So I'm driving home from Target earlier today, before the picnic, and I tune into WNED (our local classical station) to hear the final movement of Berlioz's second symphony, Harold en Italie. This movement, called the "Dance of the Brigands", is one of my favorite movements from any symphony.
It begins with a device straight out of Beethoven's Ninth: brief quotations from the previous three movements are interrupted by orchestral bursts before we go into the main part of the movement, the Dance. What struck me today, even though I've heard this piece any number of times, is something that I've always known about Berlioz but never really commented on: his rhythms. Berlioz had a way with rhythm that was occasionally a seventy to a hundred years ahead of his time, and that aspect of his composing really stands out in this movement.

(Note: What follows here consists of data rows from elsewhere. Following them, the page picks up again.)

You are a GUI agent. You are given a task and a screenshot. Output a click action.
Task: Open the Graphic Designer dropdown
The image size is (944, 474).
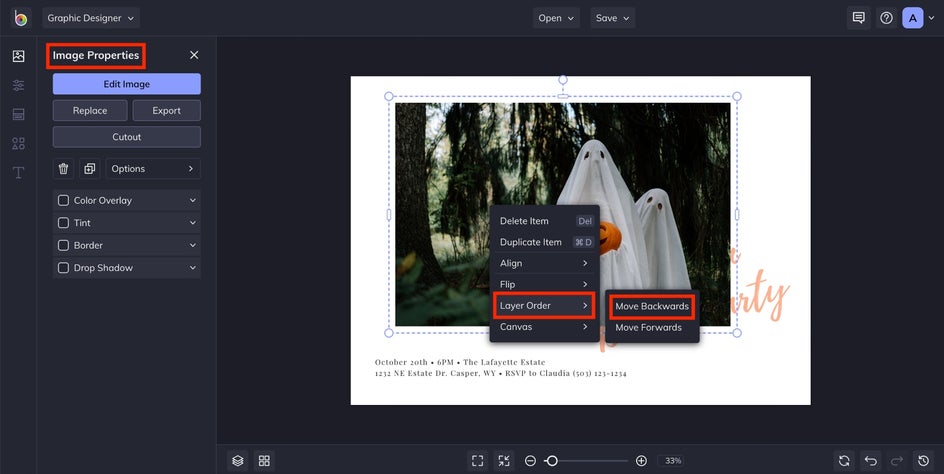(91, 18)

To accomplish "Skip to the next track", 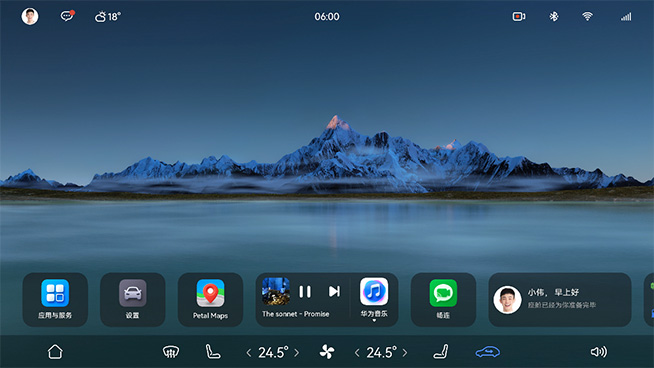I will [x=334, y=292].
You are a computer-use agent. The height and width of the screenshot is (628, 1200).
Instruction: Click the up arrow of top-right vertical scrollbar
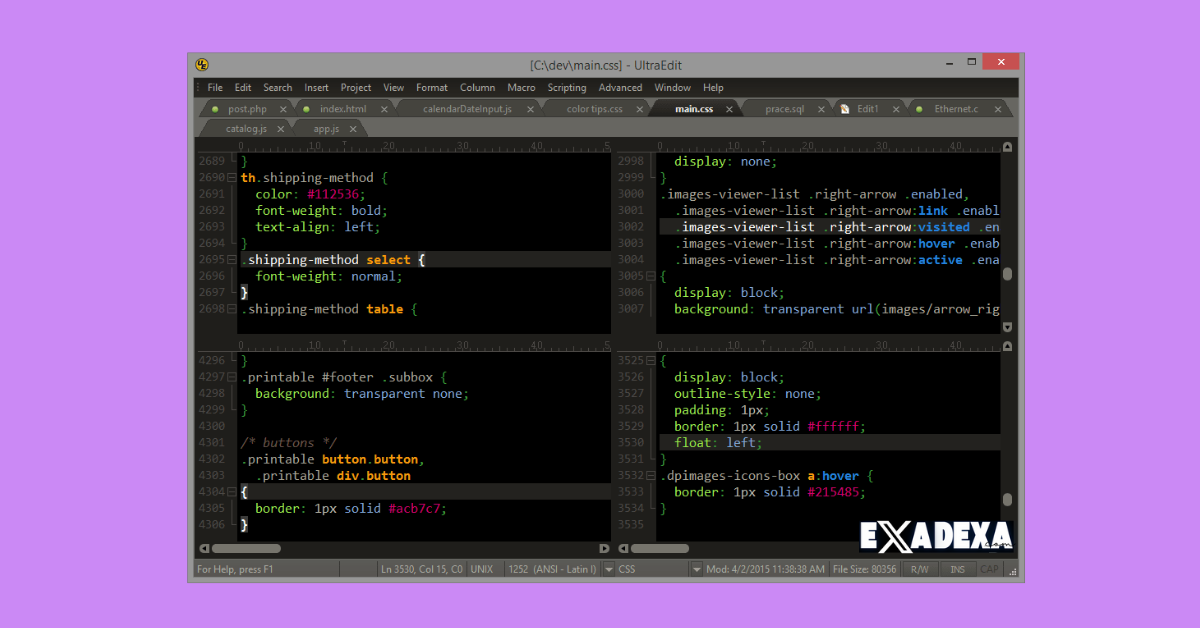coord(1007,148)
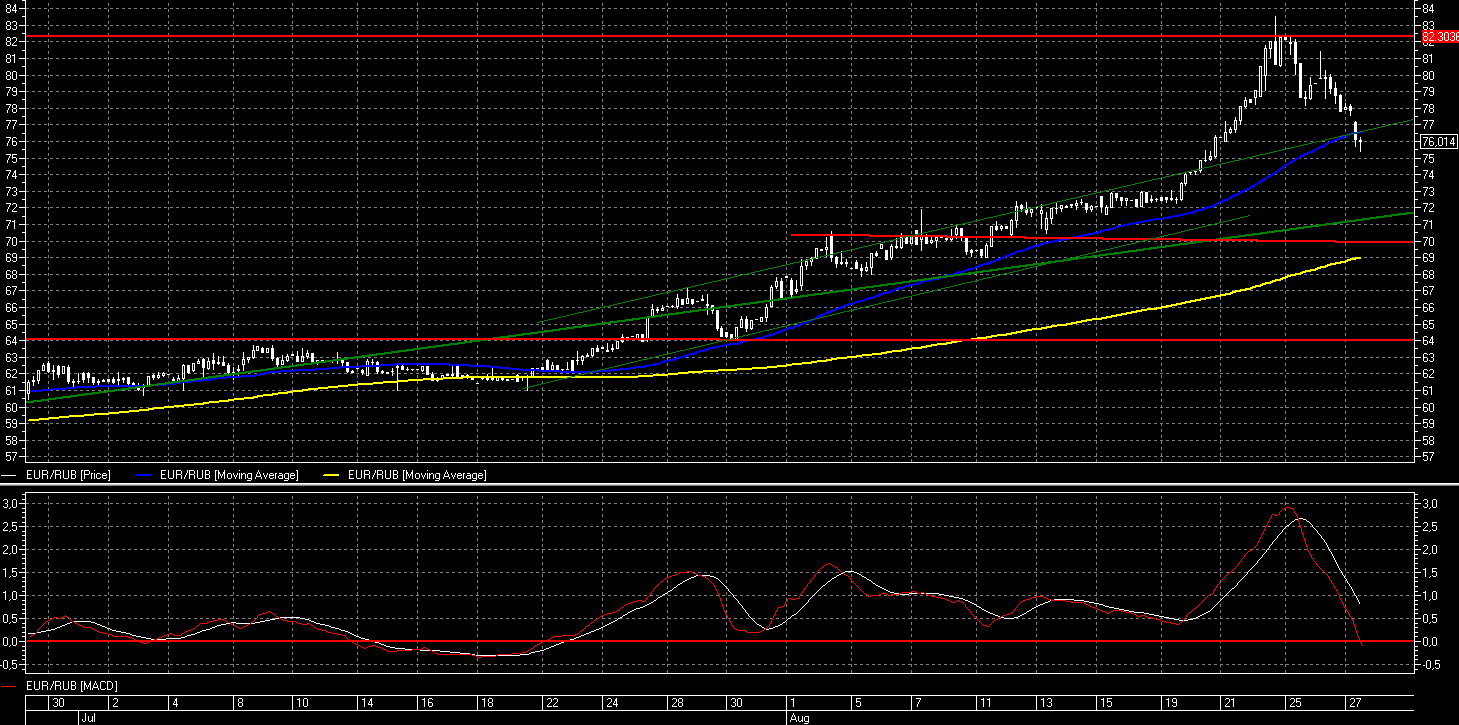Click the MACD peak near value 3,0
1459x725 pixels.
pyautogui.click(x=1288, y=508)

His melodies don't always line up in the typical "symmetrical" fashion we expect from melodies of an arch-Romanticist, and he's always willing to put the rhythmic emphasis on an off-beat. Those things I knew, but what I really heard for the first time today was that there are times in Berlioz when the bar line completely disappears, and the listener is totally at sea with respect to the "one-two-three-four" aspect of the music before the tempo reasserts itself. His rhythms are always non-standard, but sometimes they are so unusual that they approach the kind of rhythmic writing of a Stravinsky or an Aaron Copland. That's part of what makes Berlioz always sound fresh in my ears, even though there's barely a note of his that I haven't heard many times.